#### [ASSIGNED TASK]
Omit every picture and output the rest of the records exactly as they are.

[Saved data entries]
*** Block opens ***

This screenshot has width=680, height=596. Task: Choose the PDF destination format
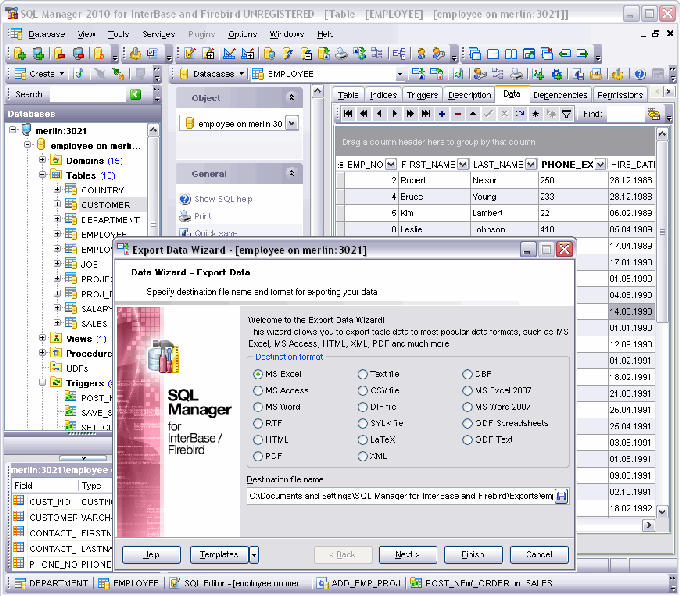(x=258, y=456)
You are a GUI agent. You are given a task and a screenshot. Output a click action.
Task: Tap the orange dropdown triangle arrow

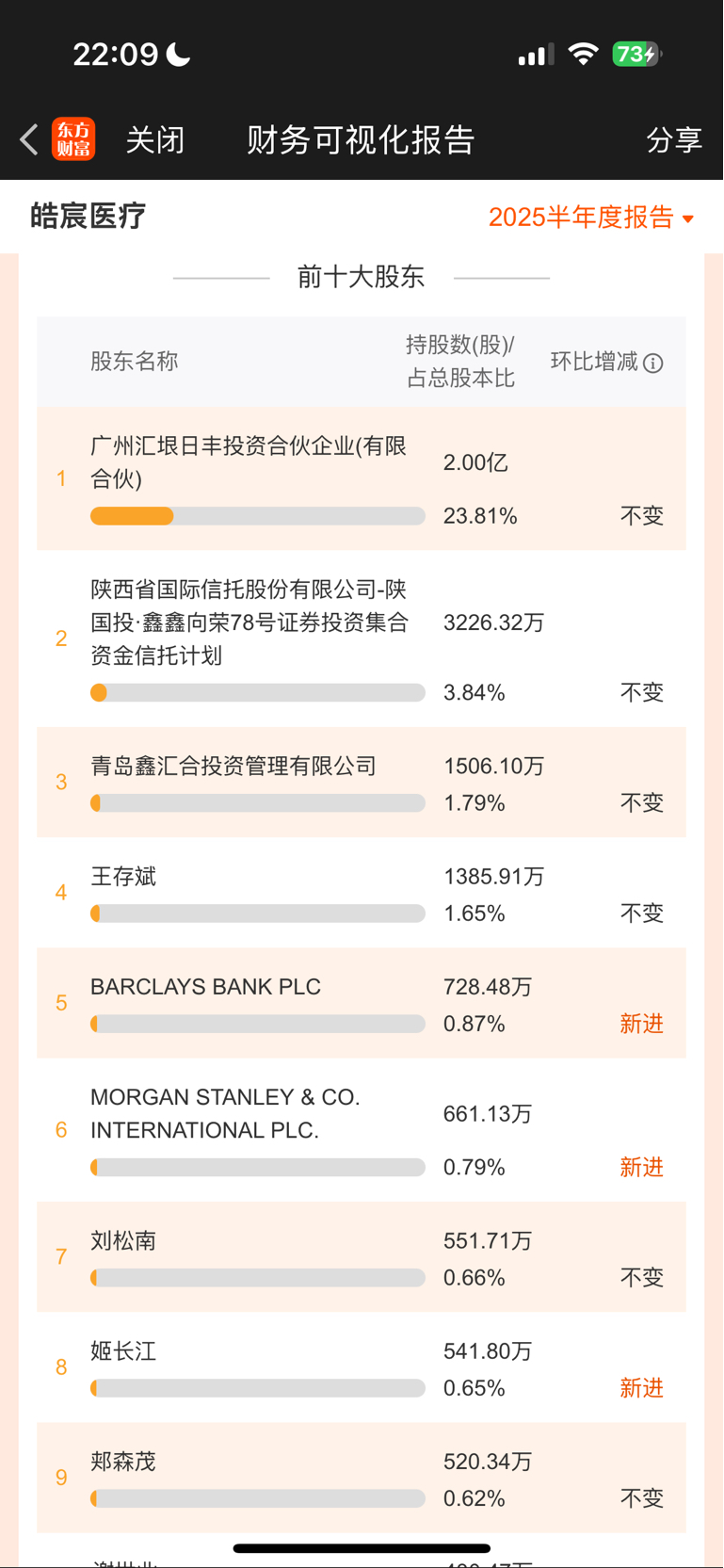688,219
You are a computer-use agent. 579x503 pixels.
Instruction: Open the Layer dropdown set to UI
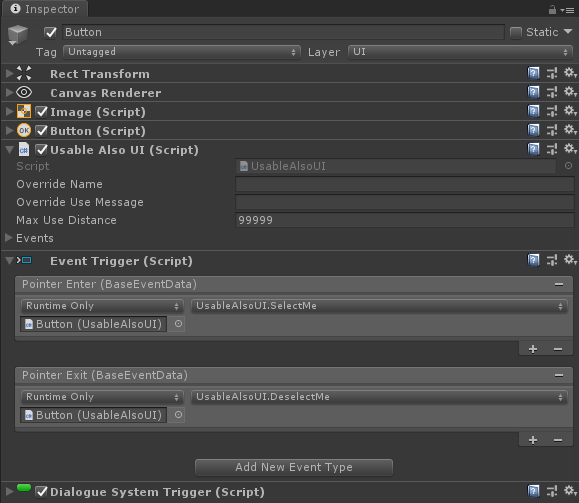tap(460, 52)
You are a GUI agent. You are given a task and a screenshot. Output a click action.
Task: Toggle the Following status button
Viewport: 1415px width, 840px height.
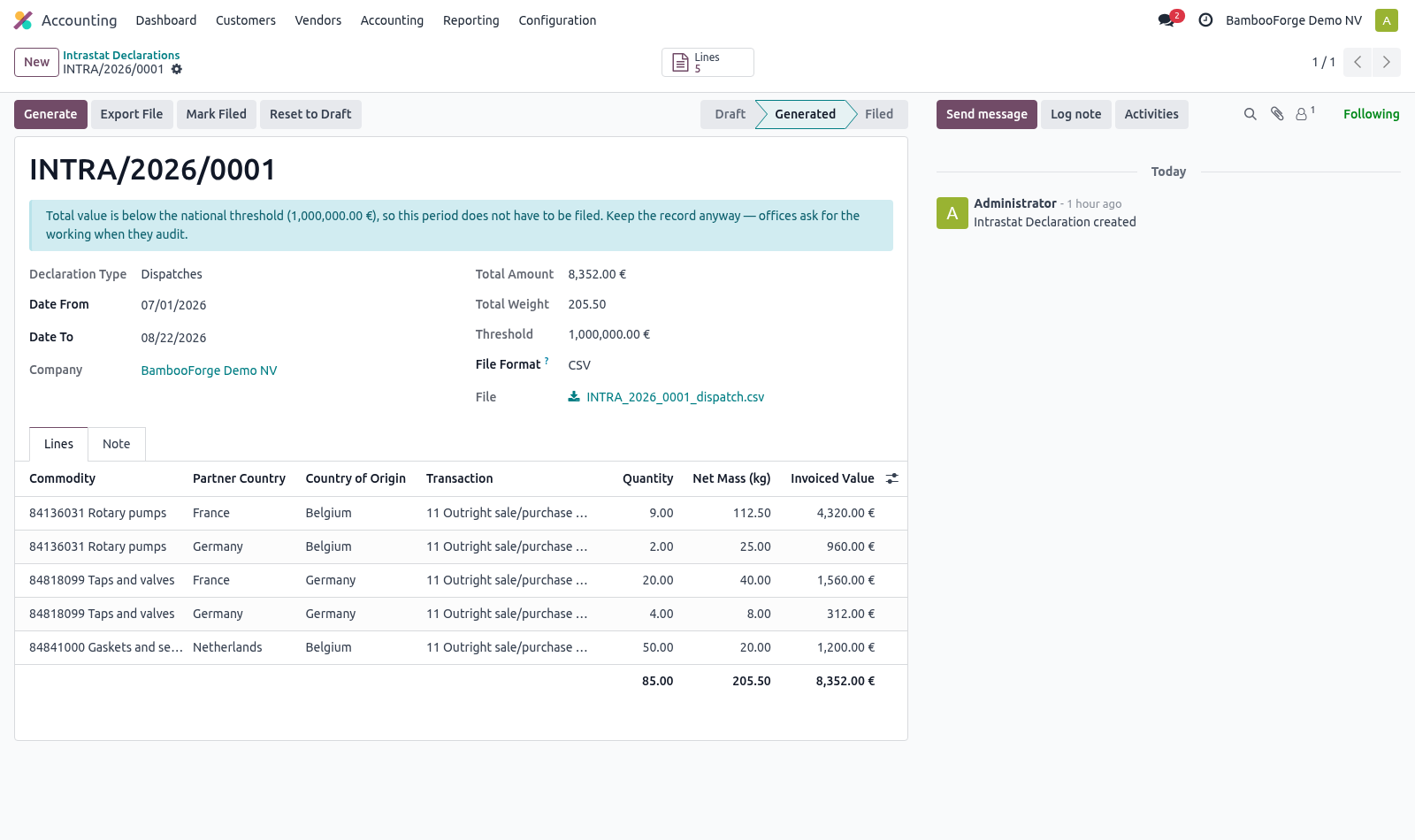click(x=1371, y=114)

*** Block closes ***

#### [WRITTEN RESPONSE]
This screenshot has width=680, height=596. Task: Choose the PDF destination format
(x=258, y=456)
You are a GUI agent. You are given a task and a screenshot. Output a click action.
Task: Tap the orange dropdown triangle arrow

688,219
You are a computer-use agent. 579x503 pixels.
Instruction: Open the Layer dropdown set to UI
tap(460, 52)
You are a GUI agent. You are given a task and a screenshot. Output a click action.
Task: Toggle the Following status button
Viewport: 1415px width, 840px height.
click(x=1371, y=114)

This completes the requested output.